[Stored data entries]
____
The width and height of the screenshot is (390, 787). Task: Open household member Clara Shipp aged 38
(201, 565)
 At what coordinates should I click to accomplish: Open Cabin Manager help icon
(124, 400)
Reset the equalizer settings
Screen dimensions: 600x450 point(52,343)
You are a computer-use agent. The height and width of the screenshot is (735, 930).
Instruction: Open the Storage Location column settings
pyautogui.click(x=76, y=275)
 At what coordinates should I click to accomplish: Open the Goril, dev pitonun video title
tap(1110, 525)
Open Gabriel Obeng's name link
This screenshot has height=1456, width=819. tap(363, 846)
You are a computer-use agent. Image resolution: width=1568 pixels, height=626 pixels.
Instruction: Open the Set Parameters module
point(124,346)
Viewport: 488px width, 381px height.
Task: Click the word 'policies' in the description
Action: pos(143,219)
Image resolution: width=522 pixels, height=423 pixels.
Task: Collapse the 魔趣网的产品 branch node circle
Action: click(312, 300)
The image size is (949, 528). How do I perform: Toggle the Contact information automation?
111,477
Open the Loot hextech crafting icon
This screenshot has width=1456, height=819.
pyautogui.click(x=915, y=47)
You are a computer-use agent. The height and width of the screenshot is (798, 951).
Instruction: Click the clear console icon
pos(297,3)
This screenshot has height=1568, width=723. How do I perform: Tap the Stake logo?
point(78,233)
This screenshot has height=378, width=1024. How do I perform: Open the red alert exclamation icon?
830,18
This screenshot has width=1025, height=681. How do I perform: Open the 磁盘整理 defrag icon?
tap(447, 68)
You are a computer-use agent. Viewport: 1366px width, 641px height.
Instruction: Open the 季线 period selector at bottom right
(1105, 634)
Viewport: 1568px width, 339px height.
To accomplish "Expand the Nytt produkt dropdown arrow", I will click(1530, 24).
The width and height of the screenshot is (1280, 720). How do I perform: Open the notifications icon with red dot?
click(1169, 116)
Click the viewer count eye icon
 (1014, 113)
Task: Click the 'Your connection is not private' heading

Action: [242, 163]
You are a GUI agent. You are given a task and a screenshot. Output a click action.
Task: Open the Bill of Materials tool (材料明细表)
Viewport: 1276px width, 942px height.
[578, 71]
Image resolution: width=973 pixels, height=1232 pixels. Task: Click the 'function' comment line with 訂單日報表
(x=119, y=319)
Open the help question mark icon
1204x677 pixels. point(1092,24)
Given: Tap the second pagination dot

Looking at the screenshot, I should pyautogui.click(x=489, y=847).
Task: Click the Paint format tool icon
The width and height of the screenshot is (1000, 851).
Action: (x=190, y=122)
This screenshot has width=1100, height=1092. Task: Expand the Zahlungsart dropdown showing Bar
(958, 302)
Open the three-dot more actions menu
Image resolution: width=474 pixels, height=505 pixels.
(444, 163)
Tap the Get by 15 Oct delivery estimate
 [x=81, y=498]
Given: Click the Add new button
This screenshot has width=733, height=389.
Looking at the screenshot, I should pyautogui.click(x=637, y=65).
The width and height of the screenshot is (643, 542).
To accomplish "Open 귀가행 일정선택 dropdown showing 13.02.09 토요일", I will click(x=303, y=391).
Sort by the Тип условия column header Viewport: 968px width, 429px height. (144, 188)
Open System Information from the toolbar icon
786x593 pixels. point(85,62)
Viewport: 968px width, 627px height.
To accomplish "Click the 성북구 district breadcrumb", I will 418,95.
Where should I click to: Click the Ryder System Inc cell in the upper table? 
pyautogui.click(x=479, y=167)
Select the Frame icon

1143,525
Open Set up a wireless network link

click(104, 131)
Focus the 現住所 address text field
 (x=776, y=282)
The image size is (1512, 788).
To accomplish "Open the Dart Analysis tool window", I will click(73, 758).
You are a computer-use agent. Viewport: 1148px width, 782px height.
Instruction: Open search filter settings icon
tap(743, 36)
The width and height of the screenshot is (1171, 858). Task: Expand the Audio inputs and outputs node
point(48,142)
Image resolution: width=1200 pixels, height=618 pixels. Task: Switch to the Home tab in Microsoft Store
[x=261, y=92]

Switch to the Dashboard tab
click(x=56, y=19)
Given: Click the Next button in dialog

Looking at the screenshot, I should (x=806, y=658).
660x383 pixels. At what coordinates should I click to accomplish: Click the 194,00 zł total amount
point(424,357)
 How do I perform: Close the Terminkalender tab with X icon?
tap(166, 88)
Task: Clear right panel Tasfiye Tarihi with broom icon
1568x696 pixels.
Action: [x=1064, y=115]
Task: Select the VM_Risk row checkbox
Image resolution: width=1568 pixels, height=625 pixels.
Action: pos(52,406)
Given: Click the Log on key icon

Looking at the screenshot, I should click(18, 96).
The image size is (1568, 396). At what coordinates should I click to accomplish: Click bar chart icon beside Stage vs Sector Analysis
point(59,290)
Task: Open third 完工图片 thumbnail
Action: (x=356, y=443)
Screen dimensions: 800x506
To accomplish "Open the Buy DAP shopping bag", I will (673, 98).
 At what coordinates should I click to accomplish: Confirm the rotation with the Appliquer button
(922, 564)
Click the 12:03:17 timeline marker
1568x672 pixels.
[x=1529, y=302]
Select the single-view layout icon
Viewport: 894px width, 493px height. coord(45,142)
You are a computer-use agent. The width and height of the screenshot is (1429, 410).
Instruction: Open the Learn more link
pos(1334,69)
____
## What the task asks
In this exercise, repeat the entries above verbatim.

## Answer space
The width and height of the screenshot is (390, 787). Task: Open household member Clara Shipp aged 38
(201, 565)
 At what coordinates should I click to accomplish: Open Cabin Manager help icon
(124, 400)
Reset the equalizer settings
Screen dimensions: 600x450 point(52,343)
You are a computer-use agent. The height and width of the screenshot is (735, 930).
Instruction: Open the Storage Location column settings
pyautogui.click(x=76, y=275)
 At what coordinates should I click to accomplish: Open the Goril, dev pitonun video title
tap(1110, 525)
Open Gabriel Obeng's name link
This screenshot has height=1456, width=819. tap(363, 846)
You are a computer-use agent. Image resolution: width=1568 pixels, height=626 pixels.
Instruction: Open the Set Parameters module
point(124,346)
Viewport: 488px width, 381px height.
Task: Click the word 'policies' in the description
Action: pos(143,219)
Image resolution: width=522 pixels, height=423 pixels.
Task: Collapse the 魔趣网的产品 branch node circle
Action: click(312, 300)
The image size is (949, 528). How do I perform: Toggle the Contact information automation?
111,477
Open the Loot hextech crafting icon
This screenshot has width=1456, height=819.
pyautogui.click(x=915, y=47)
You are a computer-use agent. The height and width of the screenshot is (798, 951).
Instruction: Click the clear console icon
pos(297,3)
This screenshot has height=1568, width=723. How do I perform: Tap the Stake logo?
point(78,233)
This screenshot has height=378, width=1024. How do I perform: Open the red alert exclamation icon?
830,18
This screenshot has width=1025, height=681. How do I perform: Open the 磁盘整理 defrag icon?
tap(447, 68)
You are a computer-use agent. Viewport: 1366px width, 641px height.
Instruction: Open the 季线 period selector at bottom right
(1105, 634)
Viewport: 1568px width, 339px height.
To accomplish "Expand the Nytt produkt dropdown arrow", I will click(1530, 24).
The width and height of the screenshot is (1280, 720). How do I perform: Open the notifications icon with red dot?
click(1169, 116)
Click the viewer count eye icon
 (1014, 113)
Task: Click the 'Your connection is not private' heading

Action: [242, 163]
You are a GUI agent. You are given a task and a screenshot. Output a click action.
Task: Open the Bill of Materials tool (材料明细表)
Viewport: 1276px width, 942px height.
[578, 71]
Image resolution: width=973 pixels, height=1232 pixels. Task: Click the 'function' comment line with 訂單日報表
(x=119, y=319)
Open the help question mark icon
1204x677 pixels. point(1092,24)
Given: Tap the second pagination dot

Looking at the screenshot, I should pyautogui.click(x=489, y=847).
Task: Click the Paint format tool icon
The width and height of the screenshot is (1000, 851).
Action: (x=190, y=122)
This screenshot has width=1100, height=1092. Task: Expand the Zahlungsart dropdown showing Bar
(958, 302)
Open the three-dot more actions menu
Image resolution: width=474 pixels, height=505 pixels.
(444, 163)
Tap the Get by 15 Oct delivery estimate
 [x=81, y=498]
Given: Click the Add new button
This screenshot has width=733, height=389.
Looking at the screenshot, I should pyautogui.click(x=637, y=65).
The width and height of the screenshot is (643, 542).
To accomplish "Open 귀가행 일정선택 dropdown showing 13.02.09 토요일", I will click(x=303, y=391).
Sort by the Тип условия column header Viewport: 968px width, 429px height. (144, 188)
Open System Information from the toolbar icon
786x593 pixels. point(85,62)
Viewport: 968px width, 627px height.
To accomplish "Click the 성북구 district breadcrumb", I will 418,95.
Where should I click to: Click the Ryder System Inc cell in the upper table? 
pyautogui.click(x=479, y=167)
Select the Frame icon

1143,525
Open Set up a wireless network link

click(104, 131)
Focus the 現住所 address text field
 (x=776, y=282)
The image size is (1512, 788).
To accomplish "Open the Dart Analysis tool window", I will click(73, 758).
You are a computer-use agent. Viewport: 1148px width, 782px height.
Instruction: Open search filter settings icon
tap(743, 36)
The width and height of the screenshot is (1171, 858). Task: Expand the Audio inputs and outputs node
point(48,142)
Image resolution: width=1200 pixels, height=618 pixels. Task: Switch to the Home tab in Microsoft Store
[x=261, y=92]

Switch to the Dashboard tab
click(x=56, y=19)
Given: Click the Next button in dialog

Looking at the screenshot, I should (x=806, y=658).
660x383 pixels. At what coordinates should I click to accomplish: Click the 194,00 zł total amount
point(424,357)
 How do I perform: Close the Terminkalender tab with X icon?
tap(166, 88)
Task: Clear right panel Tasfiye Tarihi with broom icon
1568x696 pixels.
Action: [x=1064, y=115]
Task: Select the VM_Risk row checkbox
Image resolution: width=1568 pixels, height=625 pixels.
Action: pos(52,406)
Given: Click the Log on key icon

Looking at the screenshot, I should click(18, 96).
The image size is (1568, 396). At what coordinates should I click to accomplish: Click bar chart icon beside Stage vs Sector Analysis
point(59,290)
Task: Open third 完工图片 thumbnail
Action: (x=356, y=443)
Screen dimensions: 800x506
To accomplish "Open the Buy DAP shopping bag", I will (673, 98).
 At what coordinates should I click to accomplish: Confirm the rotation with the Appliquer button
(922, 564)
Click the 12:03:17 timeline marker
1568x672 pixels.
[x=1529, y=302]
Select the single-view layout icon
Viewport: 894px width, 493px height. coord(45,142)
You are a computer-use agent. The width and height of the screenshot is (1429, 410).
Instruction: Open the Learn more link
pos(1334,69)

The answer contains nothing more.